# Does adding ADA aquasoil to an existing tank cause ammonia spike



## comatoast (Mar 11, 2009)

While I make no claim of expertise in this area, I _did _add AquaSoil (Amazonia) to my existing tank, and it was a nightmare. In addition to the ammonia spike, my water clouded up and was actually yellow in color for about two weeks- in spite of 30% water changes every other day. IMO it is a bad idea.


----------



## FSM (Jan 13, 2009)

put it in a bucket for 2 weeks first, change the water regularly.


----------



## monkeyruler90 (Apr 13, 2008)

yeah, you can always cycle the AS in a seperate bucket for a while and then slowly introduce it into your tank. put a powerhead in the bucket to get good oxygenated water and then in a few weeks introduce it into the tank slowly, making sure not to cap the previous substrate.


----------



## alan j t (Feb 13, 2008)

comatoast said:


> While I make no claim of expertise in this area, I _did _add AquaSoil (Amazonia) to my existing tank, and it was a nightmare. In addition to the ammonia spike, my water clouded up and was actually yellow in color for about two weeks- in spite of 30% water changes every other day. IMO it is a bad idea.

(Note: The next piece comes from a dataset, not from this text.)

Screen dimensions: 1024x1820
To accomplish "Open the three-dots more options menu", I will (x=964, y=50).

im going thry the same thing right now:icon_conf


----------



## Tex Gal (Mar 28, 2008)

Yes, it will release ammonia. I have added some to 2 tanks that had flourite. Since I dose these tanks I just stopped dosing. I have each heavily planted. I had no issues. Everyone did fine. You can always change water or add some Prime. I only added handfuls.


----------



## zeldar (Jun 24, 2009)

alright, thanks guys. I am going to put some of the Aquasoil in a bucket when it gets in. Luckily I have been running a spare small filter on my 40gallon just keeping it cycled for times like these. I will just put it on the bucket and let it do its thing. With a mature filter like this how long do you think it would take to cycle say 1litre of aquasoil?

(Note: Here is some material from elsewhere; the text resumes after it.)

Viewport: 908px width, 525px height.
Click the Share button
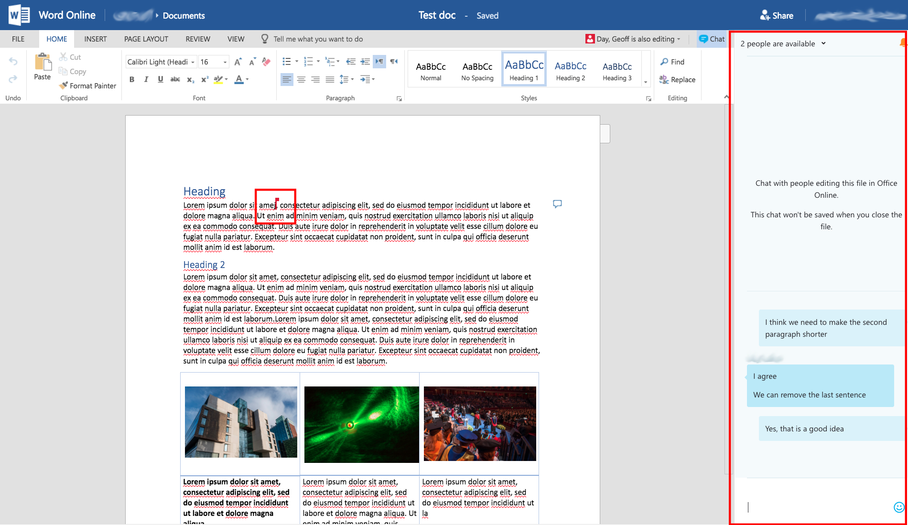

hey *comatoast*and *Tex Gal*, when you added the small amount of aquasoil did it lower your pH to around 6.5? If not what was your pH reading after the AS was added. 

Thanks again.


----------



## FSM (Jan 13, 2009)

you shouldn't need a filter, because you aren't "cycling" the aquasoil, you just want all the ammonia to leach out. Dump the water out and refill it every day for 2 weeks.


----------



## lescarpentier (Feb 2, 2008)

The smaller the tank,the less forgiving it is.

I would rinse the Aqua Soil well and freeze it in small cubes and add it gradually,over at least 3 or 4 weeks,buried in the existing substrate.


----------



## zeldar (Jun 24, 2009)

thats a damn good idea, *lescarpentier*. Has anyone tried freezing the substrate and then adding so the dust doesn't get all stirred up? Seems like it would work just need a little reassurance. 

So the use of a filter is kind of pointless? Will it not speed up the process of removing the ammonia?


----------



## Left C (Nov 15, 2003)

zeldar said:


> ... Will it not speed up the process of removing the ammonia?


Zeolite will aid in removing ammonia. Maybe you can toss some in a bag in your soaking Amazonia mixture.

Here is Marineland's Zeolite: http://www.bigalsonline.com/edealin...by=&query=white+diamond&submit.x=9&submit.y=5


----------



## Tex Gal (Mar 28, 2008)

I can't say if it lowered my pH. I don't test very often. It does have peat and it known to do that. I think the ammonia actually gave my plants a little boost.


----------